◆ **WHAT YOU HAVE TO DO**
Scan the records for the string "size" and copy every line that holds it.

== RECORDED DATA ==

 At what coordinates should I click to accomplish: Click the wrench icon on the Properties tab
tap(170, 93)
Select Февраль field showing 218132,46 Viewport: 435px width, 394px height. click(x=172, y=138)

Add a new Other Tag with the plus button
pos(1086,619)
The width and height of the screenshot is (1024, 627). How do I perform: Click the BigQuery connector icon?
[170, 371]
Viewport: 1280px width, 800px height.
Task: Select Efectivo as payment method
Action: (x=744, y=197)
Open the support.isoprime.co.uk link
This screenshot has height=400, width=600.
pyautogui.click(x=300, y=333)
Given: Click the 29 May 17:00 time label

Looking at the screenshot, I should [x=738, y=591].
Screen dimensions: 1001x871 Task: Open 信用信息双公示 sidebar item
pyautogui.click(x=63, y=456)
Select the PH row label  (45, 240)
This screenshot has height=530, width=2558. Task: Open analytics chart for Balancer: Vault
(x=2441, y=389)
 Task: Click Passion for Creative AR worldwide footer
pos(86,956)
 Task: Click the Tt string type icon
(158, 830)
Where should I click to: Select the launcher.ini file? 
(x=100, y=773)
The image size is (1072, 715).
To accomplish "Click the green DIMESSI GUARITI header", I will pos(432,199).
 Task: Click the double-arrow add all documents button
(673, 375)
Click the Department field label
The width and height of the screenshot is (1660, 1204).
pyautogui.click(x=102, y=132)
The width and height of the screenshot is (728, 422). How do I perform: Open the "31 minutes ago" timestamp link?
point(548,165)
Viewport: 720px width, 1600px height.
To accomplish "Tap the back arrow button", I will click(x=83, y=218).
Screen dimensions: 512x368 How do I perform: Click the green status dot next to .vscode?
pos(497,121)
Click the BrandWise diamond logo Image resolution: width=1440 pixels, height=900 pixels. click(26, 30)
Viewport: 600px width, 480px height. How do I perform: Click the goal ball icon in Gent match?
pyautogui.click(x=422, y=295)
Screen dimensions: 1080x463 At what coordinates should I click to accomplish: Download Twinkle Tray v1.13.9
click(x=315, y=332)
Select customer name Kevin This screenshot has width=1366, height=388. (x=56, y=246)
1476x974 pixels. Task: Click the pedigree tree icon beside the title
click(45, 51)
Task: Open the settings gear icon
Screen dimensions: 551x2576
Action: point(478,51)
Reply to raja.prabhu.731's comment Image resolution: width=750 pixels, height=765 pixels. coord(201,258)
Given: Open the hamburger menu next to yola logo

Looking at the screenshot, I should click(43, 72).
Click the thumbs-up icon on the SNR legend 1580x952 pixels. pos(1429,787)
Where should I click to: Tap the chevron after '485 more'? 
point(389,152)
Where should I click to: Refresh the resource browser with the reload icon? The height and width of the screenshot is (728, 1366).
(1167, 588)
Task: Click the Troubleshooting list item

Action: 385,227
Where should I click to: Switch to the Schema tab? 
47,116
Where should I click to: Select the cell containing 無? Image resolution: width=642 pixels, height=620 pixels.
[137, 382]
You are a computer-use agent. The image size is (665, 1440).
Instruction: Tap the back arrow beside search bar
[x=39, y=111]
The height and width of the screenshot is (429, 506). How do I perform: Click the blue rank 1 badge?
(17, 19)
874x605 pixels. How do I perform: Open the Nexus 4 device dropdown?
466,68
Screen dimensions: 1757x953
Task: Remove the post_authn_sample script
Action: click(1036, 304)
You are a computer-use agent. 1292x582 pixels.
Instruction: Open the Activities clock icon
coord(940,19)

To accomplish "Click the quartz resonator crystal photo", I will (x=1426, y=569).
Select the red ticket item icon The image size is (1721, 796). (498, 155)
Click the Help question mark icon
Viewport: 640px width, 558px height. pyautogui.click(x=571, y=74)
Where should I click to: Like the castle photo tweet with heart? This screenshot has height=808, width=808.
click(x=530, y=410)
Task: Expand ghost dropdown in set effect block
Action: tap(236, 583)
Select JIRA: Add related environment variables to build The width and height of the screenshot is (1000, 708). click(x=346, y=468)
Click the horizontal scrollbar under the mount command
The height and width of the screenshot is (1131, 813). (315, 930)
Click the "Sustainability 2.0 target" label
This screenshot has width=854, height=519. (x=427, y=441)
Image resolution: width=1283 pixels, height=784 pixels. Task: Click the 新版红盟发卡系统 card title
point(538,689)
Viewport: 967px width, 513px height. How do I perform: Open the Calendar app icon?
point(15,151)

===

◆ **EXPECTED OUTPUT**
The image size is (1072, 715).
You are a computer-use agent. The image size is (665, 1440).
Select the red ticket item icon The image size is (1721, 796). (498, 155)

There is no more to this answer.